**What to produce:**
Exactly the lines from the line that has "Task: Open the Run and Debug view" through the final line below are to be retyped, and the pictures are not.

**Data records:**
[Start of Attachment]
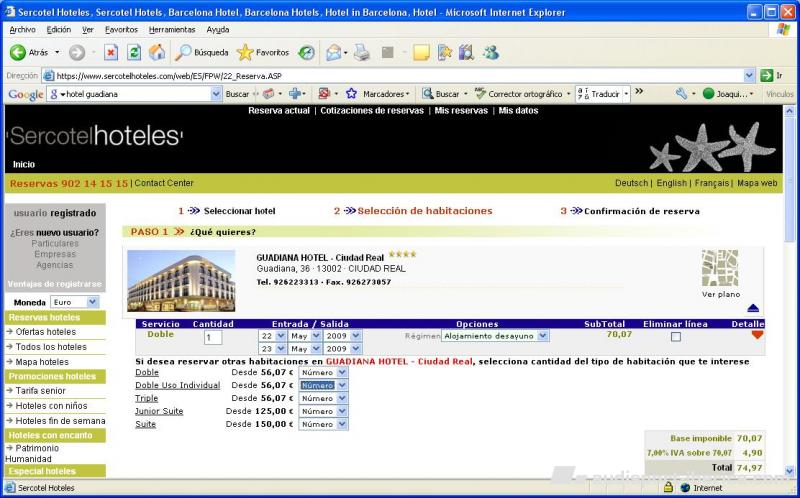Check the Eliminar línea checkbox
Screen dimensions: 800x498
coord(675,337)
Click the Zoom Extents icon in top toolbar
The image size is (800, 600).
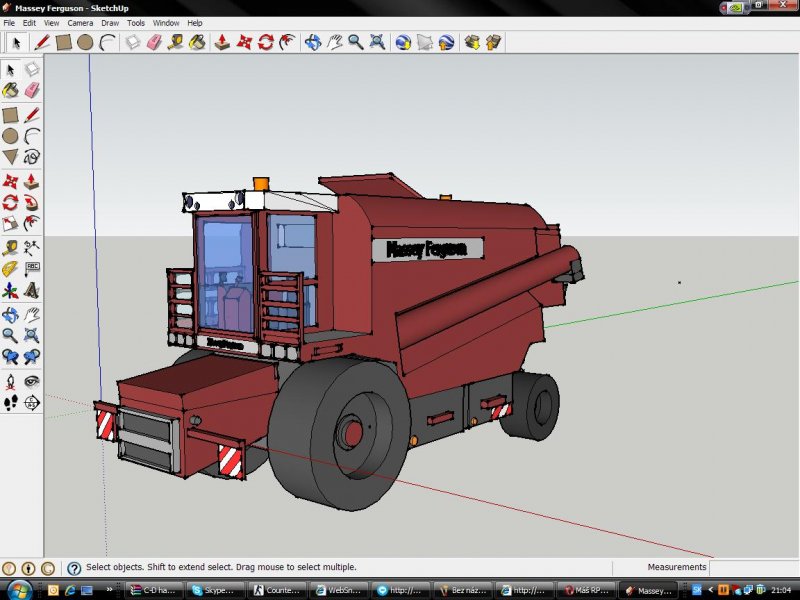[377, 42]
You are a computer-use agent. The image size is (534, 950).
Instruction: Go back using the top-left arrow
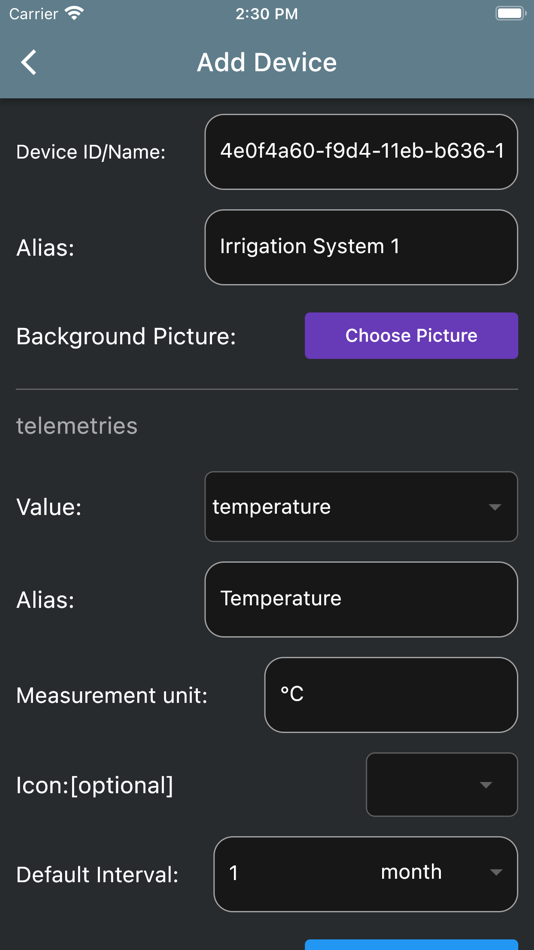pos(28,62)
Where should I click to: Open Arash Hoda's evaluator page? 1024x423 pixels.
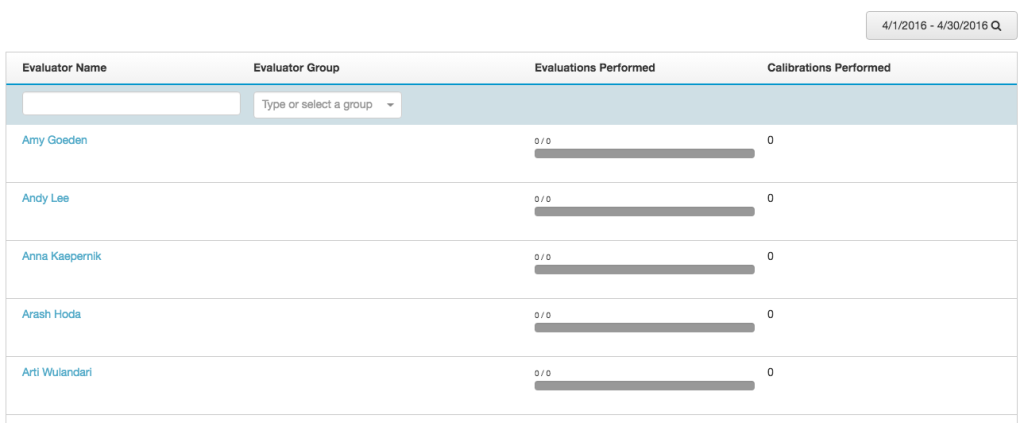[52, 314]
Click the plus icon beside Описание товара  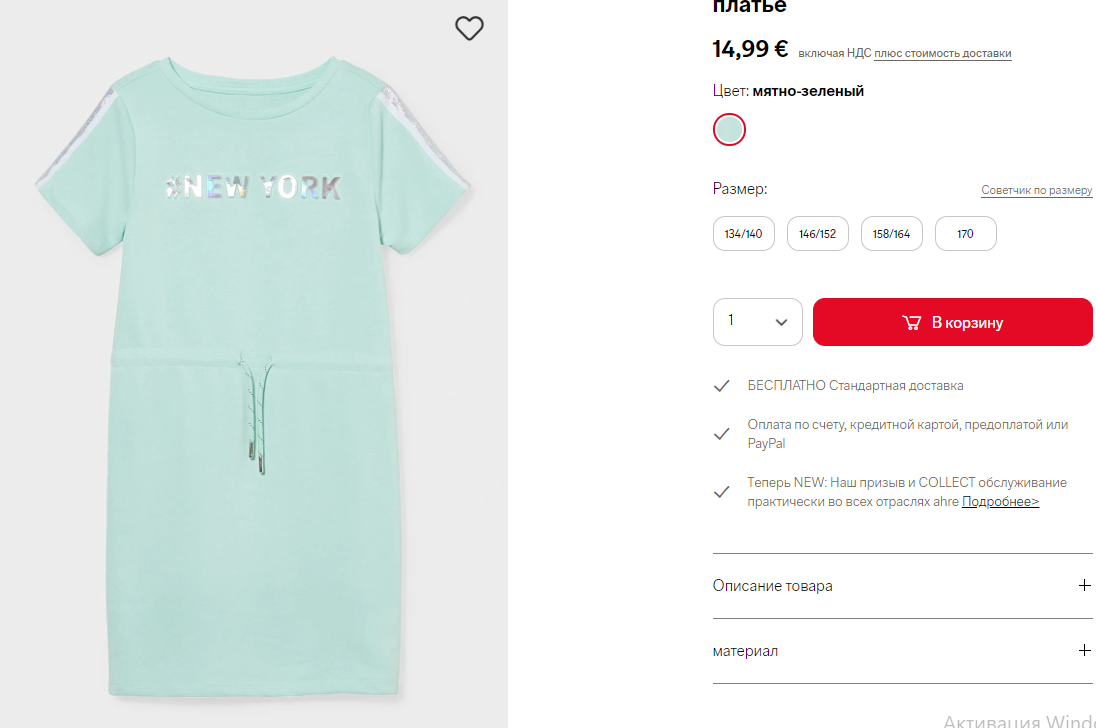(x=1085, y=586)
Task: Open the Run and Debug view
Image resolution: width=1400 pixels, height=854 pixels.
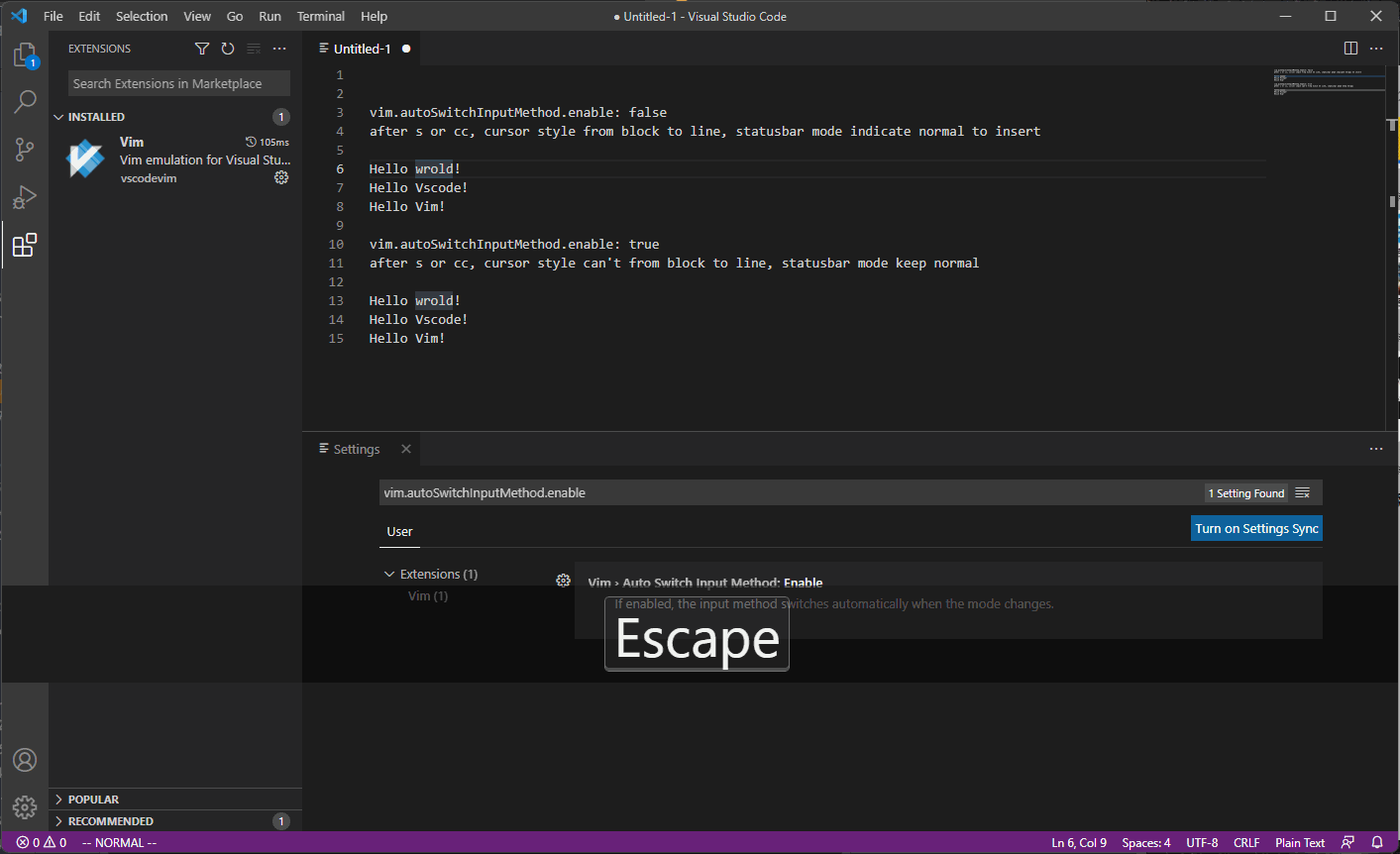Action: [25, 197]
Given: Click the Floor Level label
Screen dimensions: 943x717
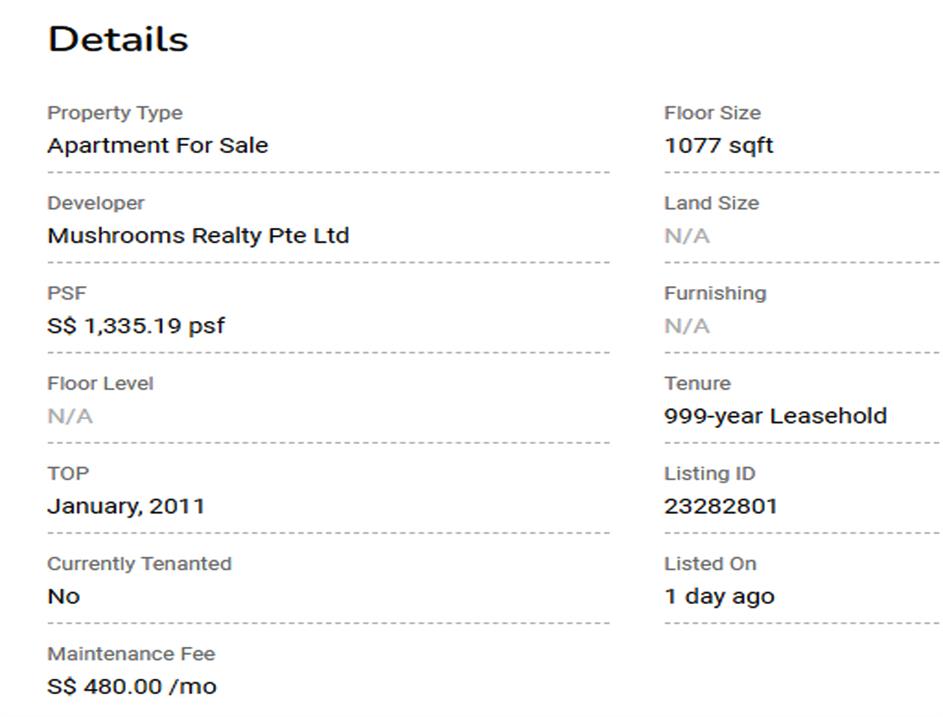Looking at the screenshot, I should point(100,383).
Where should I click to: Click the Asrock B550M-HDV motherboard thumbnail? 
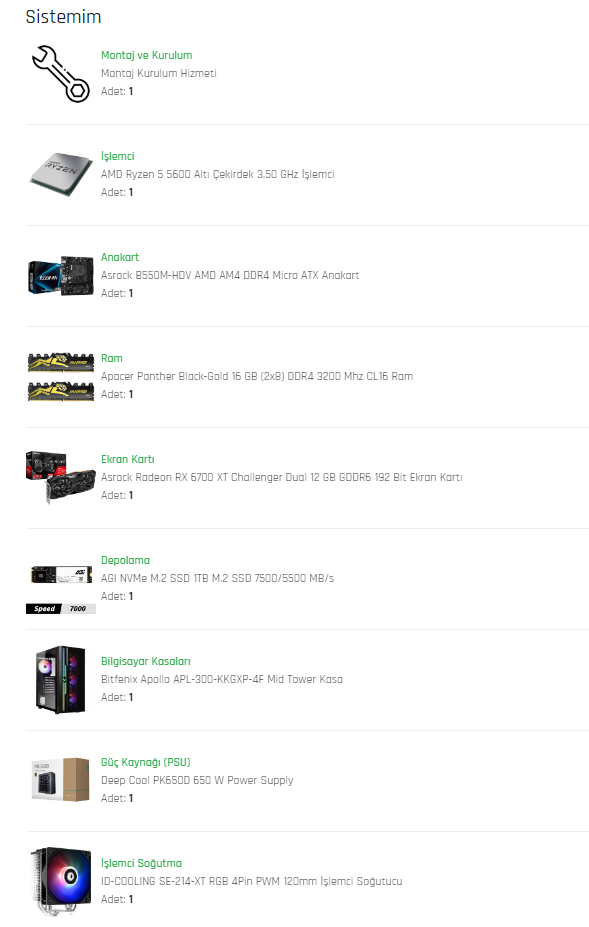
[End of Attachment]
**Exercise response:**
Task: Open the Run and Debug view
Image resolution: width=1400 pixels, height=854 pixels.
Action: [25, 197]
Given: Click the Floor Level label
Screen dimensions: 943x717
Looking at the screenshot, I should point(100,383).
Where should I click to: Click the Asrock B550M-HDV motherboard thumbnail? 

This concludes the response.